TEXT:
○ ○ ○ ○

Jekyll Island and the Design of the Federal Reserve
In November 1910, a private railway car carrying seven men departed from the Hoboken, New Jersey terminal of the Southern Railway, headed for Brunswick, Georgia, and from there by boat to Jekyll Island -- a private club retreat owned by a consortium of the wealthiest families in America. The men traveled under assumed names. They carried no luggage with identifying monograms. The purpose of the journey, and the identities of its participants, were not to be disclosed.
The seven were: Senator Nelson Aldrich of Rhode Island, the Senate's most powerful Republican and chairman of the National Monetary Commission; Frank Vanderlip, president of National City Bank (the largest American bank, controlled by Rockefeller interests); Henry Davison, senior partner of J.P. Morgan; Charles Norton, president of First National Bank of New York; Benjamin Strong, a Morgan associate who would become the first governor of the Federal Reserve Bank of New York; Paul Warburg, a partner at Kuhn, Loeb & Co. and the group's primary banking theorist, trained in the German central banking tradition; and A. Piatt Andrew, Assistant Secretary of the Treasury and technical secretary to the National Monetary Commission.
They remained on Jekyll Island for approximately ten days, drafting what Aldrich would present publicly as the Aldrich Plan -- a proposal for a National Reserve Association modeled loosely on European central banks. The meeting's existence was not publicly acknowledged for more than two decades. In 1935, Vanderlip described the episode in the Saturday Evening Post: "I was as furtive as any conspirator. Discovery, we knew, simply must not happen, or else all our time and effort would be wasted. If it were to be exposed publicly that our particular group had gotten together and written a banking bill, that bill would have no chance whatever of passage by Congress."

○ ○ ○ ○

PROVIDED MATERIAL:
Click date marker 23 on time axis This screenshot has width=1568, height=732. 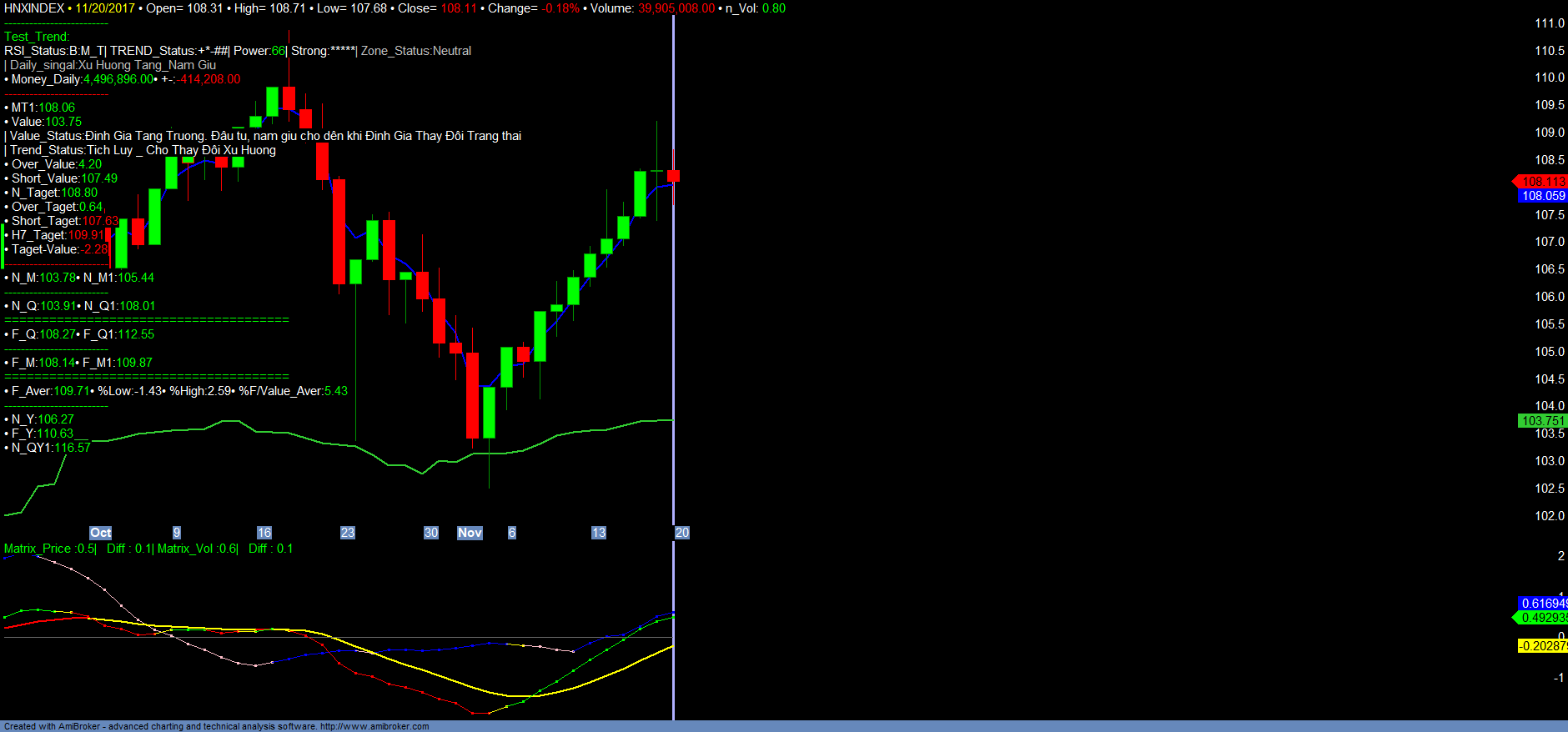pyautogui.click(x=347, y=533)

○ ○ ○ ○

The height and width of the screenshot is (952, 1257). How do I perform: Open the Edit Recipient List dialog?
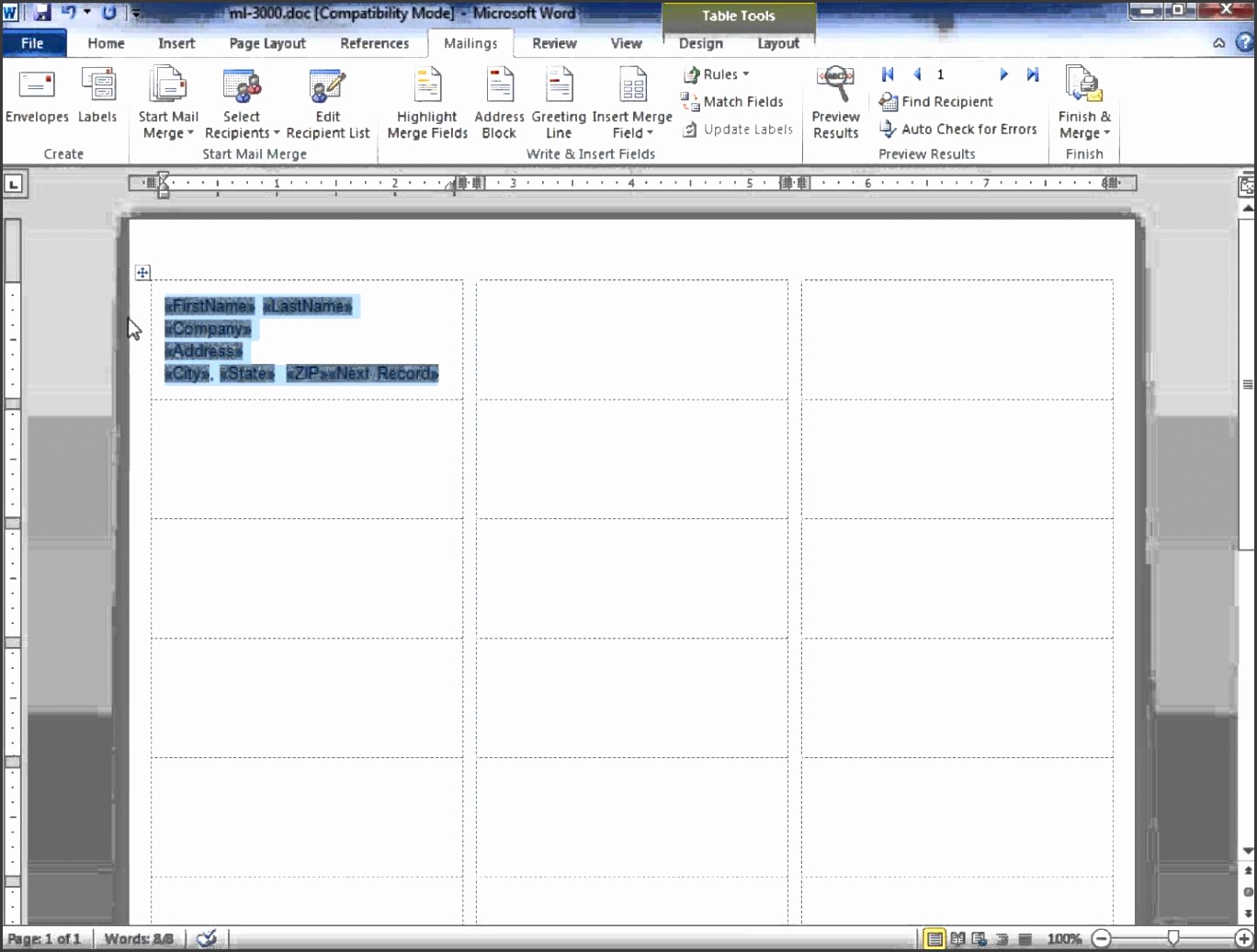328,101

○ ○ ○ ○

WORK TASK 1: According to the Jekyll Island text, how long did the men stay on the island?
WORK TASK 2: Continue the Jekyll Island text from the point where it ends.
Leave the records aside; they have nothing to do with what is asked here.

ANSWER BOX 1: They stayed for approximately ten days.

ANSWER BOX 2:
I was as furtive as any conspirator. Discovery, we knew, simply must not happen, or else all our time and effort would be wasted. If it were to be exposed publicly that our particular group had gotten together and written a banking bill, that bill would have no chance whatever of passage by Congress.Frank Vanderlip, Saturday Evening Post, February 9, 1935
The Aldrich Plan, as presented publicly, was rejected by Congress -- partly because Aldrich's close association with Wall Street made it politically toxic, and partly because Democrats, who took control of Congress after the 1910 midterms, were ideologically opposed to any plan bearing his name. The Federal Reserve Act of 1913, which eventually created the institution, was drafted by Democratic representatives Carter Glass and Robert Owen, with substantial technical assistance from Paul Warburg -- who had been the primary architect of the Jekyll Island plan.
The two versions differed in their governance structures -- the Federal Reserve Act created a Federal Reserve Board in Washington with greater public representation than the Aldrich Plan's privately controlled Association -- but shared the fundamental design principles worked out at Jekyll Island: a central bank with lender-of-last-resort capacity, fractional reserve banking, and a decentralized structure of regional banks designed to neutralize political opposition from outside financial centers. The Federal Reserve that exists today is recognizably the institution those seven men designed in secret in November 1910.
- Vanderlip, F. (1935, February 9). 'Farm Boy to Financier.' Saturday Evening Post.
- Greider, W. (1987). Secrets of the Temple: How the Federal Reserve Runs the Country. Simon & Schuster.
- Meltzer, A.H. (2003). A History of the Federal Reserve, Vol. 1. University of Chicago Press.
- Chernow, R. (1990). The House of Morgan. Atlantic Monthly Press.